Brief:
Set down the part of the tinea incognito case text from "- Works as Customs" up to and including "fungal infection becomes.", word for word.

Document segment:
————

- 59 year old MSM
- STI screen January 2007: All tests negative, but “rash on arm” noted.
- Presented again June 2007: Rash on arm worse, despite antibiotics and topical mometasone. Concerned that it may be an STI.
- Works as Customs Officer, handling sniffer dogs.
- Also mentioned that he had a rash on his bottom!
- Positive for dermatophytes
- Steroids discontinued
- Topical clotrimazole
- Syphilis serology: Negative.
- Trichophyton rubrum was subsequently cultured from skin scrapings
- Fate of dogs unknown
Tinea incognito is the name given to tinea when the clinical appearance has been altered by inappropriate treatment, usually a topical steroid cream.
The result is that the original infection slowly extends. Often the patient and/or their doctor believe they have a dermatitis, hence the use of a topical steroid cream. The steroid cream dampens down inflammation so the condition feels less irritable.
But when the cream is stopped for a few days the itch gets worse, so the steroid cream is promptly used again. The more steroid applied, the more extensive the fungal infection becomes.
Compared with an untreated tinea corporis, tinea incognito:
- has a less raised margin,
- is less scaly,
- more pustular,
- more extensive,
- and more irritable.

————

Dataset extract:
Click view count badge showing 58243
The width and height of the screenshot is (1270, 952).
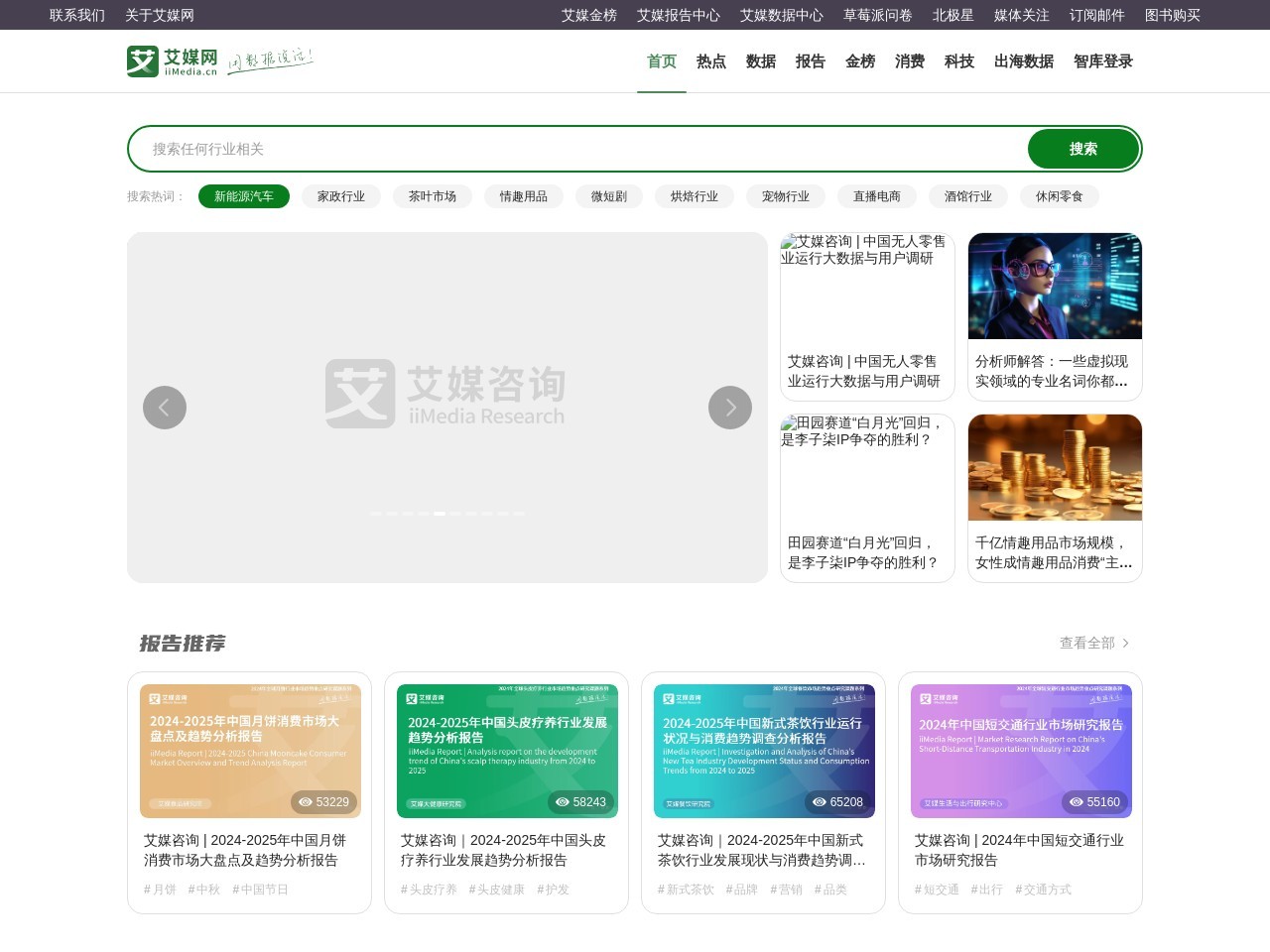click(x=581, y=802)
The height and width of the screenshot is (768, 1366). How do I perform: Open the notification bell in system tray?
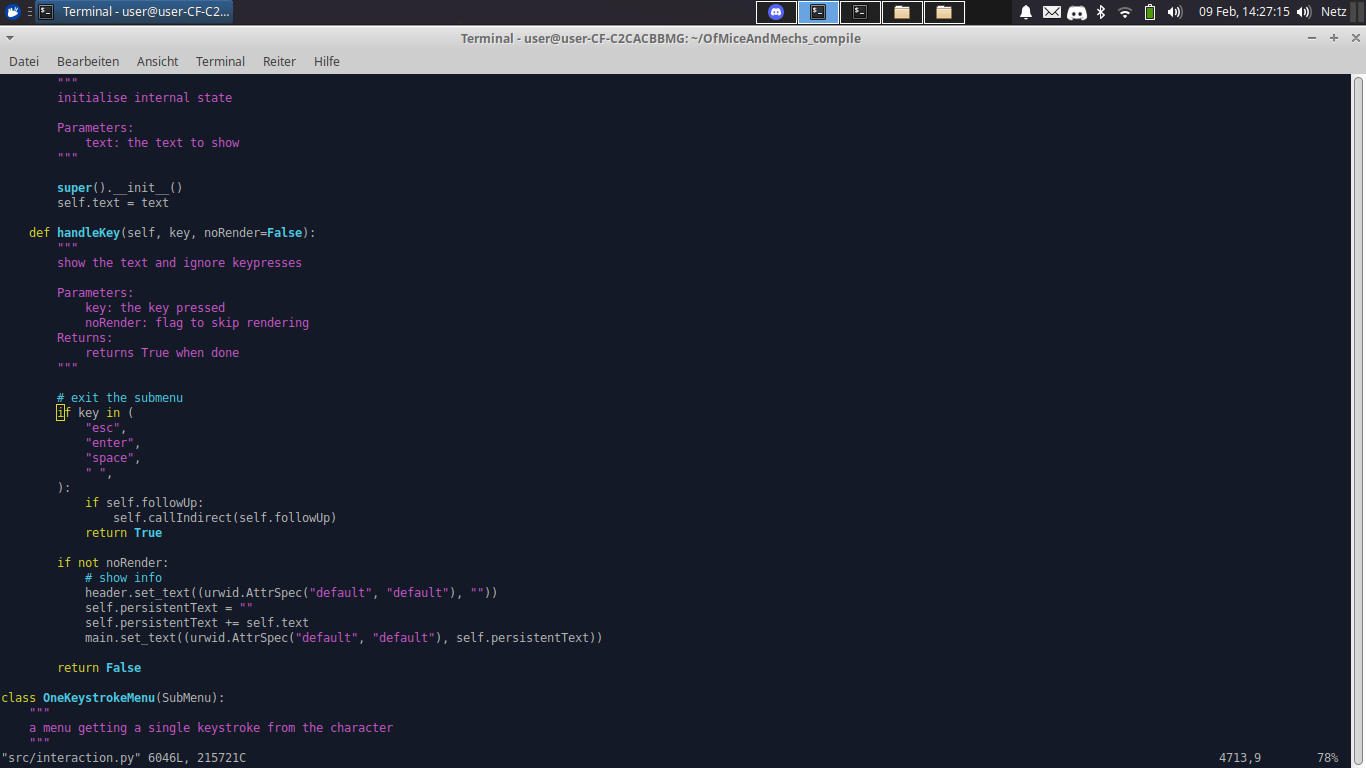pyautogui.click(x=1026, y=12)
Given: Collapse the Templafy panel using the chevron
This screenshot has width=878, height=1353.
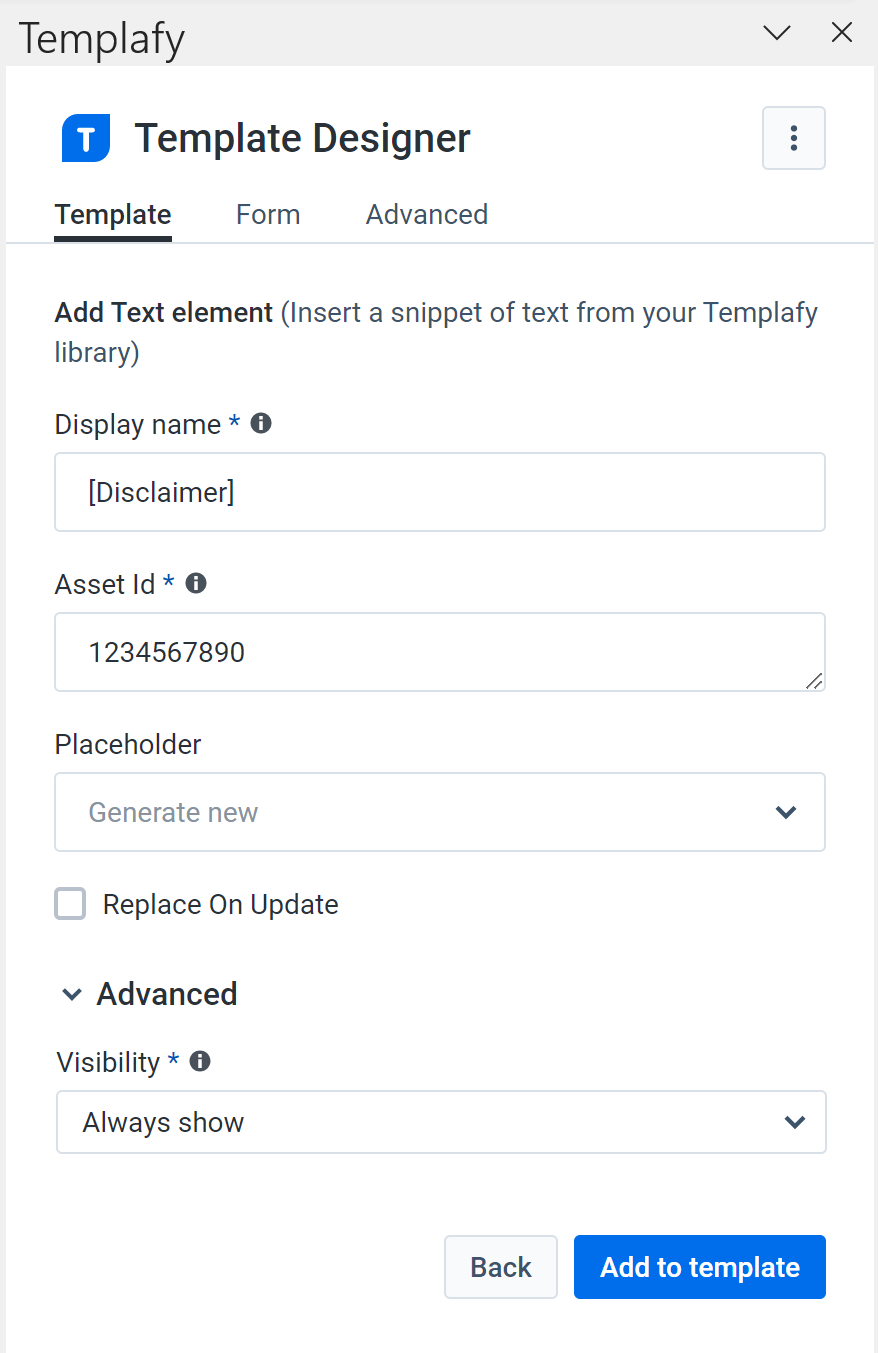Looking at the screenshot, I should point(776,32).
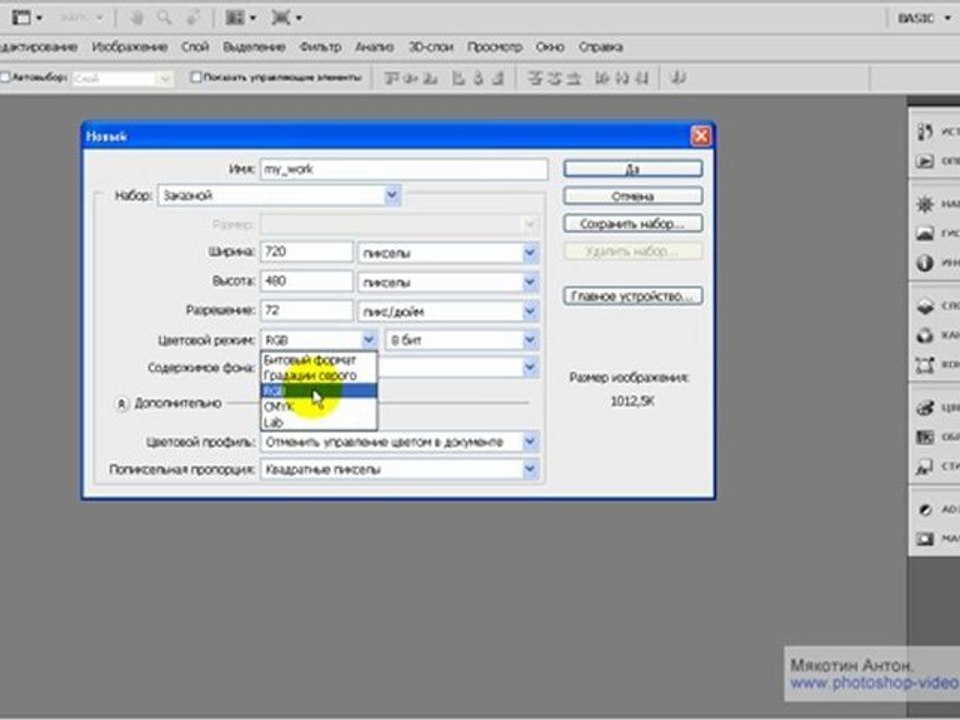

————

Exercise answer:
- Works as Customs Officer, handling sniffer dogs.
- Also mentioned that he had a rash on his bottom!
- Positive for dermatophytes
- Steroids discontinued
- Topical clotrimazole
- Syphilis serology: Negative.
- Trichophyton rubrum was subsequently cultured from skin scrapings
- Fate of dogs unknown
Tinea incognito is the name given to tinea when the clinical appearance has been altered by inappropriate treatment, usually a topical steroid cream.
The result is that the original infection slowly extends. Often the patient and/or their doctor believe they have a dermatitis, hence the use of a topical steroid cream. The steroid cream dampens down inflammation so the condition feels less irritable.
But when the cream is stopped for a few days the itch gets worse, so the steroid cream is promptly used again. The more steroid applied, the more extensive the fungal infection becomes.